2.4. Komponen Produk Desa Wisata
Produk yang berkaitan dengan perjalanan sebelum, selama, dan sesudah mengunjungi
suatu destinasi wisata adalah produk pendukung pariwisata. Produk tersebut saling berkaitan
untuk mencipakan suatu pengalaman bagi wisatawan. Empat aspek utama yang yang harus
dimiliki suatu daerah wisata dikenal dengan 4A, yaitu Attraction (daya tarik), Accessibility
(aksesibilitas), Amenity (fasilitas pendukung), dan Ancilliary (Organisasi) (Antara & Arida,
2015).
Attraction, merupakan produk utama sebuah destinasi pariwisata. Atraksi berkaitan
dengan what to see dan what to do. Atraksi dapat berupa keindahan ataupu keunikan alam,
budaya masyarakat, peninggalan bangunan sejarah, serta atraksi buatan seperti hiburan (Antara
& Arida, 2015).
Accessibility, adalah sarana atau infrastruktur untuk menuju ke desa wisata. Akses
jalan, ketersediaan sarana transportasi, dan rambu petunjuk merupakan aspek penting sebuah
destinasi wisata (Antara & Arida, 2015). Faktor aksesibilitas sangat penting utamanya untuk
individual tourist karena mereka akan mengatur perjalanannya sendiri tanpa bantuan travel
agent.
Amenity, segala fasilitas pendukung yang memenuhi kebutuhan dan keinginan
wisatawan selama berada di tempat wisata (Antara & Arida, 2015). Amenitas berkaitan dengan
ketersediaan sarana akomodasi untuk menginap atau warung untuk maka dan minum. Seain itu
dapat berupa rest area, toilet umum, atau klinik kesehatan.

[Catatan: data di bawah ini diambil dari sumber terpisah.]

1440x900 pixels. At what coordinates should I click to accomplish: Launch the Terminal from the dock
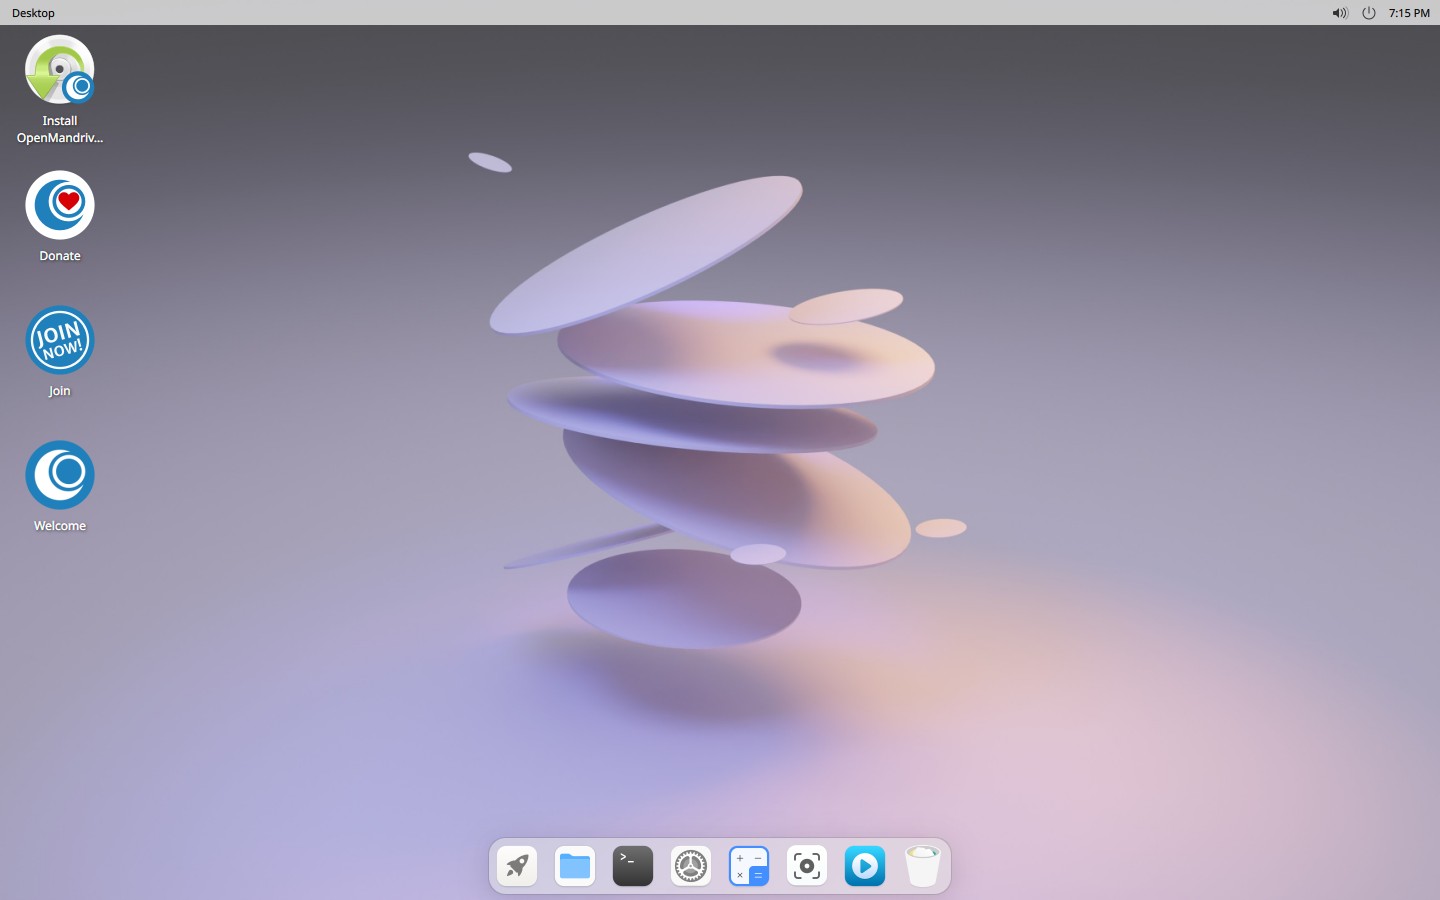pyautogui.click(x=633, y=866)
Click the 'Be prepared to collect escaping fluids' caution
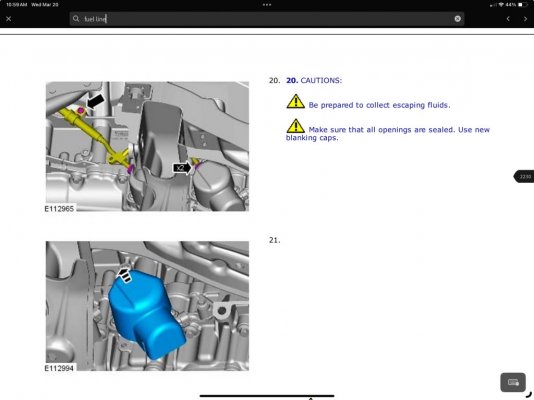 coord(379,105)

Ancilliary berkaitan dengan ketersediaan sebuah orgaisasi untuk menaungi
kelembagaan pariwisata (Antara & Arida, 2015). Organisasi sebuah desa wisata berfungsi
utnuk mengatur atau mengurus desa wisata. Pengelolaan wisata yng baik, akan berdampak baik
bagi keberlaanjuan desa wisata, serta memberi keuntungan kepada ihak terkait.
2.5. Kriteria Desa Wisata
Desa wisata merupakan aset yang harus dijaga. Sehingga dalam pembentukannya harus
ditentukan oleh kriteria tertentu. Sebuah tempat dikatakan sebagai tempat wisata apabila
terdapat sesuatu yang unik dan berpotensi menjadi daya tarik (Antara & Arida, 2015). Kriteria
dasar pengembangan desa wisata antara lain:
1. Keberadaan objek dan daya tarik
Desa yang memiliki objek wisata, paling sedikit berdekatan dengan suatu objek daerah
tujuan wisata yang sudah terkenal
2. Memiliki akses fisik dan akses pasar
3. Memiliki potensi kemitraan
4. Adanya motivasi dan antusiasme masyarakat
5. Tersedianya fasilitas umum minimal
Sementara itu, (Hermawan, 2016) menyebutkan bahwa desa wisata berkaitan dengan
pariwisata perdesaa. Sehingga pariwisata perdesaan harus memperhatikan beberapa hak
berikut:
1. Lokasi harus di daerah perdesaan
2. Fungsi pedesaan dikembangkan dalam suasana pedesaan yang memiliki ciri khusus,
yaitu usaha kecil, ruang terbuka, berhubungan dengan alam,dan keaslian kegiatan
masyarakat.
3. Bersifat tradisional, berkembang secara perlahan dan berhubungan dengan masyarakat
lokal.
4. Skala pedesaan baik dalam bentuk bangunan maupun pengaturan harus selalu dalam
skala kecil.
5. Menyajikan bentuk yang komplek dari lingkungan pedesaan, ekonomi, sejarah, dan
lokasinya.
Keberhasilan desa wisata tidak lepas dari peran serta masyarakat dalam memanajeen
potensi wisata yang dimilikinya. Keberadaaan desa yang kemudian dikembangkan menjadi
desa wisata memiliki pengaruh bagi kehidupan desa tersebut. Perencanaan yang ideal
hakikatnya sesuai dngan eksistig desa yang akan dikembangkan sebagai wisata (Arida &
Pujiani, 2017). Pengembangan desa wisata seharusnya memenuhi prinsip perencanaan sebagai
berikut:
1. Memperhatikan karakteristik lingkungan setempat
2. Menekan dampak negatif pengembangan pariwisata
3. Meggunakan materi yang berkesesuaian dengan lingkungan setempat
4. Bahan operasional yang ramah lingkungan dan dapat didaur ulang yang
memperhitungkan daya dukung dan daya tampung.
5. Melibatkan masyarakat desa sebagai pelaku kegiatan kepariwisataan.
Pada dasarnya pariwisata perdesaan masih dikategorikan sebagai model pariwisata
baru, yang dikenal sebagai wisata minat khusus (Junaid & Salim, 2019). Pariwisata pedesaan
mengedepankan keunikan suatu desa, baik dalam kondisi alam ataupun adat istiadatnya.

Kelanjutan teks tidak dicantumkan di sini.